Lundi, un autre jeune homme, Allaa Hidouri, 23 ans, diplômé de l'université et sans emploi, s'est suicidé par électrocution dans cette même région de Sidi Bouzid, selon un témoin et un proche, portant à cinq le nombre des suicides depuis la mi-décembre.

Les écoles et universités ont été fermées à partir de mardi jusqu'à nouvel ordre dans tout le pays.

Selon Souhayr Belhassen de la FIDH, l'agitation s'est étendue à des villes côtières, au coeur de la Tunisie touristique.
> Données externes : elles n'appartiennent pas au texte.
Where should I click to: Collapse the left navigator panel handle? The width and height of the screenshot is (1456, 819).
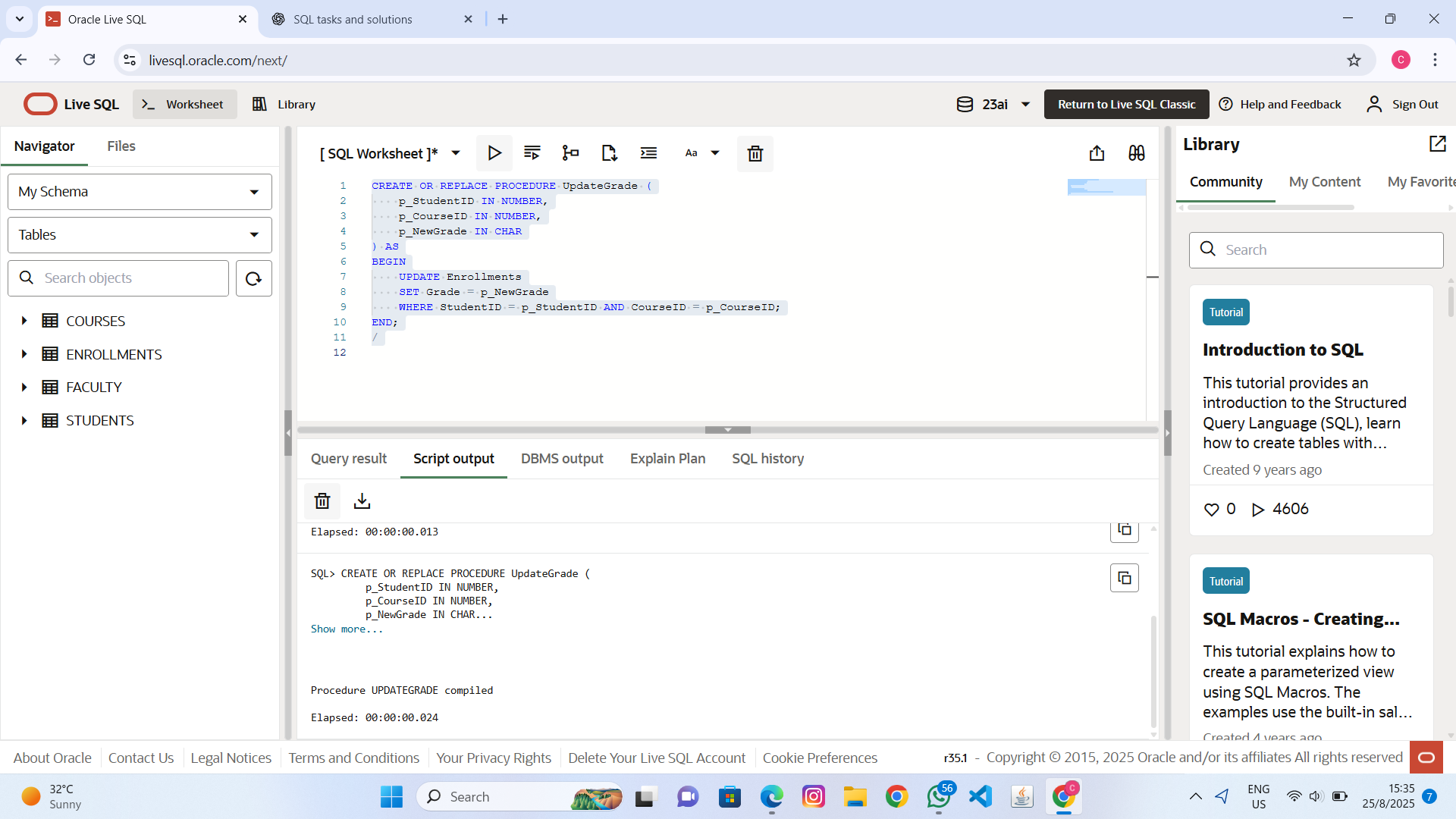(x=288, y=433)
A Tunis, la police a dispersé mardi un début de manifestation d'artistes, ont constaté des journalistes. La tension était perceptible dans la capitale alors que des appels à manifester massivement sont relayés sur le réseau social Facebook.
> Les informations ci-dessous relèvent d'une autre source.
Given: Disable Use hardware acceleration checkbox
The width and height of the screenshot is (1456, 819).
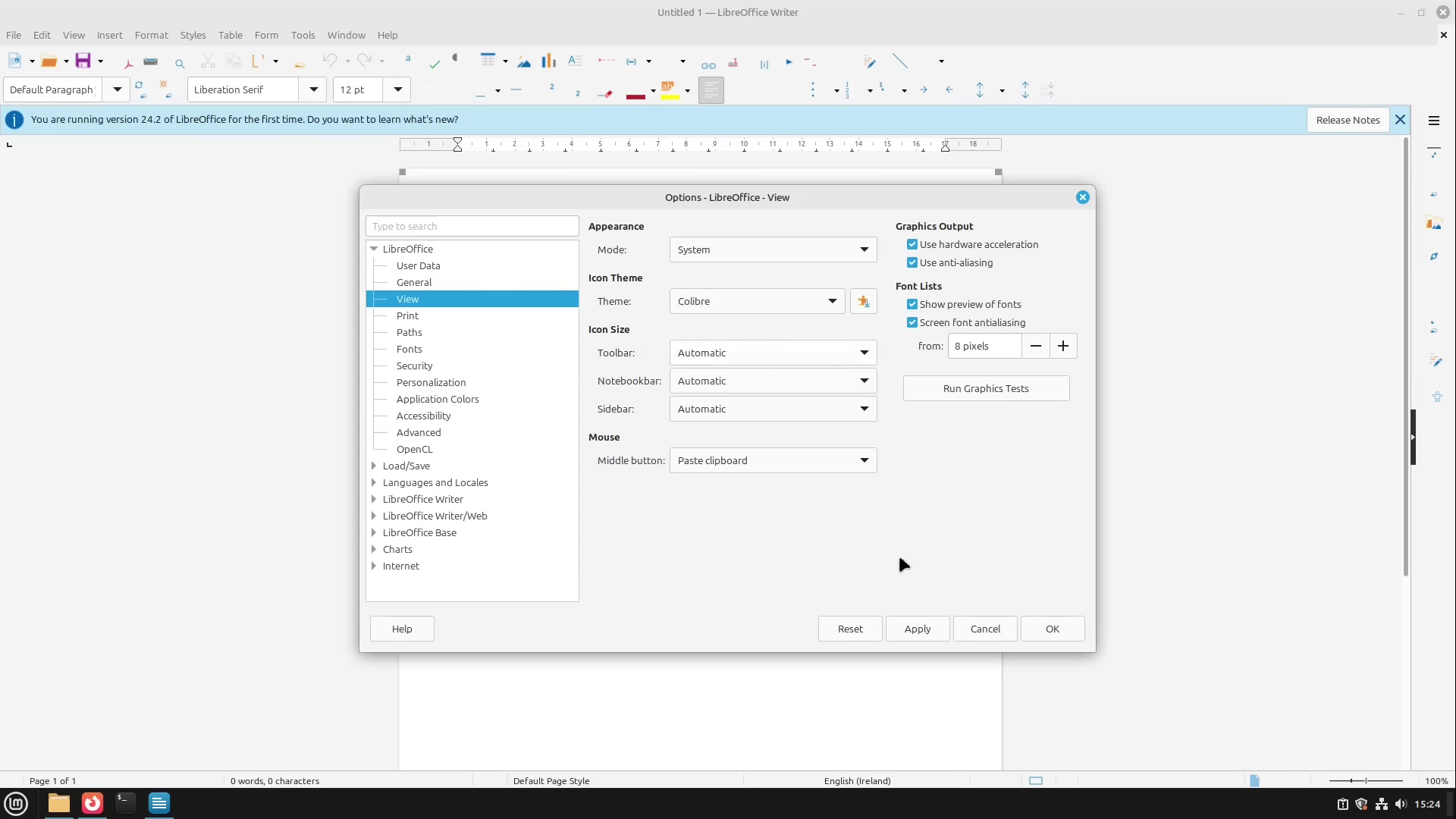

L'Europe et les Etats-Unis se sont déjà dit préoccupés. Le secrétaire général des Nations unies, Ban Ki-moon s'est "inquiété de l'escalade des affrontements violents".

Le président Ben Ali est intervenu lundi à la télévision pour qualifier les violences d "actes terroristes impardonnables perpétrés par des voyous cagoulés" tout en promettant des centaines de milliers d'emplois nouveaux.